= John Samuel Phene =

Phene in the garden of his "Gingerbread Castle"

John Samuel Phene FRGS, FSA, FRIBA (1822 – 11 March 1912) was a British architect, who lived in Chelsea, London, for more than 50 years.

==Biography==
He was born the son of William Phene, a London businessman and educated at King's Lynn Grammar School, Durham University and Trinity College, Cambridge. He was then articled to architect R. A. Hardwick.

Phene married Margaretta Forsyth (1827–1901) in 1847, but before long she moved to live in France. An apocryphal story reports that his wife died on her wedding day, leading to Phene preserving the room in the mansion where the reception had been held. He subsequently inherited land in Chelsea, and built Margaretta Terrace and Phene Street, including the Phene Arms.

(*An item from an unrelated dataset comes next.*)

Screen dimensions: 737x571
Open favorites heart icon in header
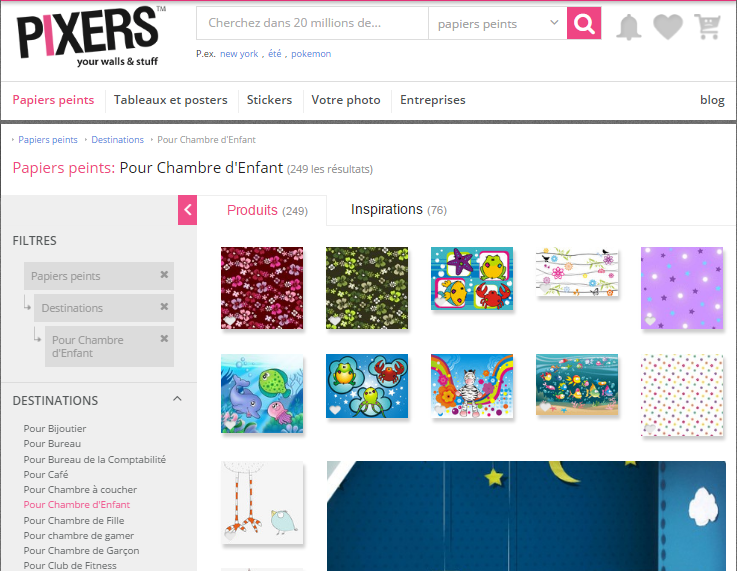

Phene designed the new wing of the Royal Free Hospital in Gray's Inn Road in the late 1850s. He was granted fellowship of the Royal Institute of British Architects in 1872, and was a founder Fellow of the Huguenot Society in 1886.

In 1903, he constructed a five-storey house at No. 2 Upper Cheyne Row, Chelsea, adorning it with a variety of fixtures and ornaments, which led to it being called "Gingerbread Castle". He became well known in the local area as an eccentric, which led to some people thinking he was involved in the "black arts". He spent little time in London, preferring to travel the world collecting various interesting artefacts and artwork, and filled the mansion's gardens with numerous statues and ornaments.

Phene died in 1912 aged 90, and the mansion was demolished in 1924, having never been completed. The site of this is now 4–14 (inclusive) Upper Cheyne Row and 47–51 Glebe Place. His name is still commemorated in The Phene, the local Chelsea pub he designed that was built in 1850, which sports a picture of the Gingerbread Mansion.